This semi-empirical correlation requires only one adjustable parameter on the relative difference in atomic mobility between a conjugated and a non-conjugated atom and predicts the Tg ± 25 °C with 95% confidence for nearly all conjugated polymers with alkyl side chains.Other attempts of correlating Tg with side chain mass fraction and packing length are also illustrated but deemed as unsatisfactory because of the limited applicability in only certain groups of conjugated polymers.As the molecular weight of pure RR P3HT decreases, the possibility of forming tie chains in RR P3HT decreases, eventually leading to isolated crystal domains and viscoelastic liquid behavior at long times.Tags: Lost Puppy EssayGood Introduction In EssayHow To Write A Rough Draft For An EssayEconomic Dissertation SubjectsMorality Of Capital Punishment EssayHilarious Moments EssaySwift'S Satirical Essay A Modest Proposal SuggestsCauses Of Alcohol Abuse In Teenagers EssayBusinessballs Business PlanResume Personal Statement Writing
This method then allows systematic investigation of the effects of molecular weight and side chain regioregularity of P3HT on Tg.
In addition, both side chain and backbone Tgs are identified for P3HT, while only the backbone Tg is found for PFTBT.
Although conjugated polymer is promising for applications in stretchable electronics, no rational design exists due to the lack of characterization of the fundamental properties of conjugated polymers and their interrelationships with chemical structures and performances.
Regarding the mechanical performance, the fundamental properties include the glass transition temperature (Tg), the entanglement molecular weight (Me) and the tie chain density (ρx), which dictate the stretchability of a homopolymer in different states (i.e., glassy, semicrystalline, melt).
The molecular weight dependence of backbone Tg is modeled by the Flory-Fox equation, yielding Tg = 22 °C, 6 °C and 144 °C in the long chain limit for RR P3HT, RRa P3HT and PFTBT, respectively.
Furthermore, for RR P3HT, a different molecular weight dependence of Tg is seen below Mn = 14 kg/mol, suggesting this is the typical molecular weight of intercrystalline tie chains, based on our hypothesis that RR P3HT has 16 K higher Tg than RRa P3HT due to stretched tie chains.

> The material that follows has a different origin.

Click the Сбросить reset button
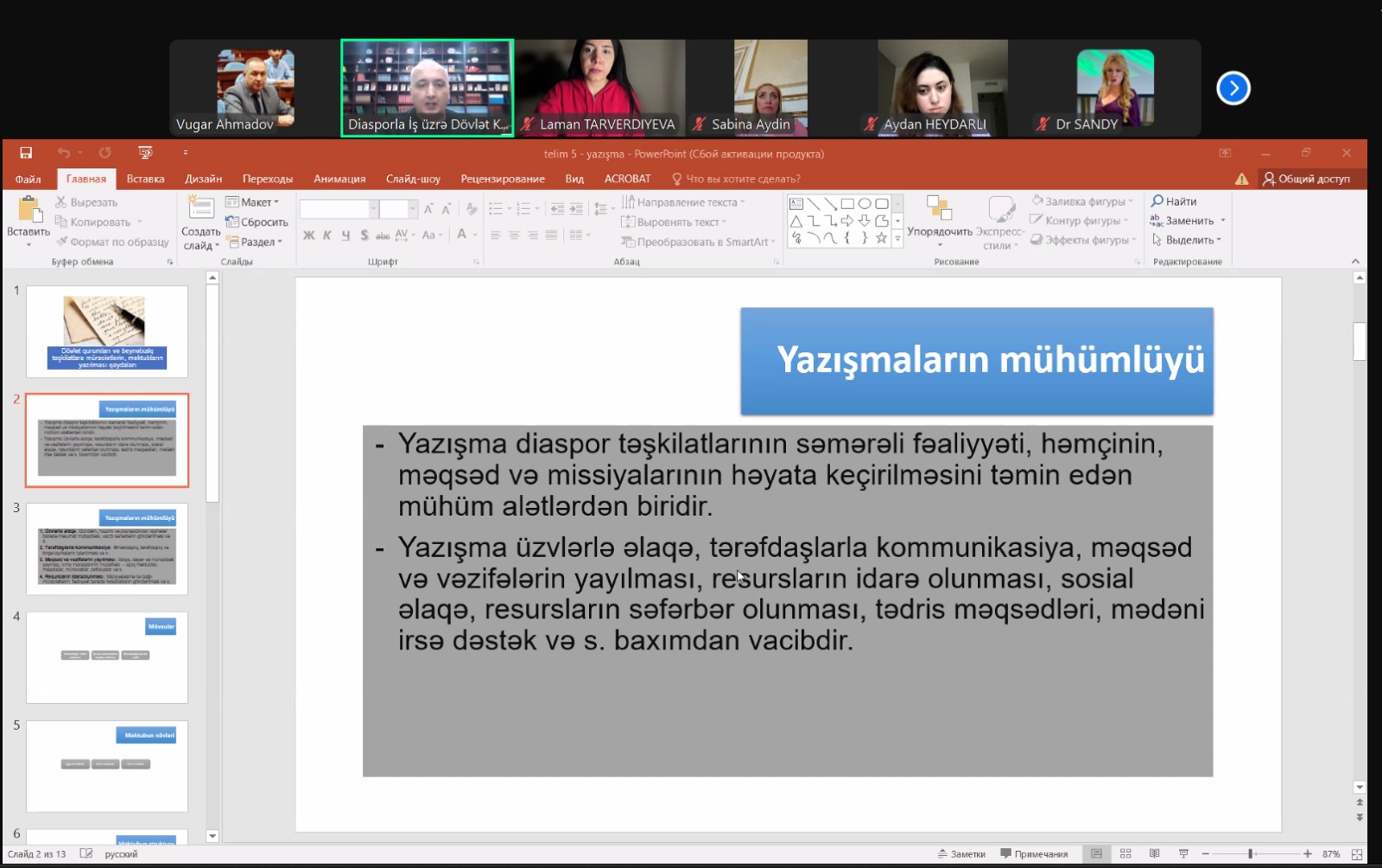Viewport: 1382px width, 868px height. click(257, 222)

Specifically, with hexyl side chains added onto the thiophene rings of PFTBT and PCDTBT, both PFT6BT and PCT6BT appear to be entirely amorphous within the temperature range, where PFTBT and PCDTBT show strong evidence of nematic phase.

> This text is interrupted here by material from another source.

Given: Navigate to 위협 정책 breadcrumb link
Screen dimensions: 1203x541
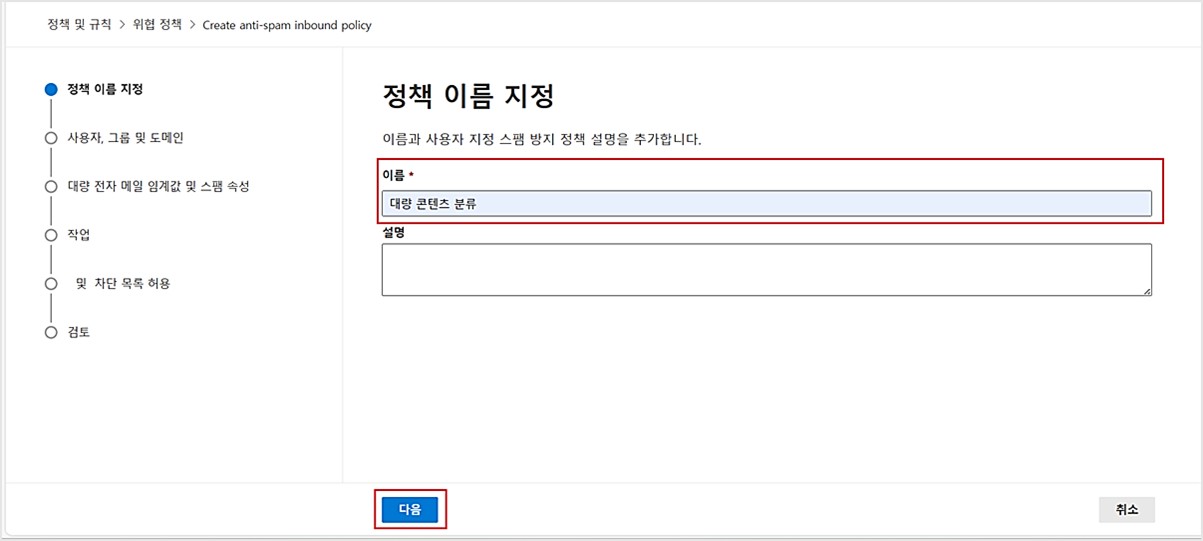Looking at the screenshot, I should tap(157, 24).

This behavior suggests that the nematic ordering in conjugated polymers may profoundly depend on the propensity of π-π stacking, which can be distorted by significant side chain steric hindrance, thus supporting the possible nematic phase in RR P3HT but not in RRa P3HT.
Because nematic phase is ubiquitous in the conjugated polymer, the role of nematic coupling on entanglement molecular weight (Me) is explored with multiple molecular weights of PFTBT and poly[N-9′-heptadecanyl-2,7-carbazole-alt-5,5-(4′,7′-di-2-thienyl-2′,1′,3′-benzothiadiazole)] (PCDTBT).
We first verify the existence of nematic phases in both PFTBT and PCDTBT and identify nematic-isotropic transition temperatures, TNI, between 260 and 300 °C via a combination of differential scanning calorimetry, polarized optical microscopy, temperature dependent wide-angle X-ray scattering, and rheology.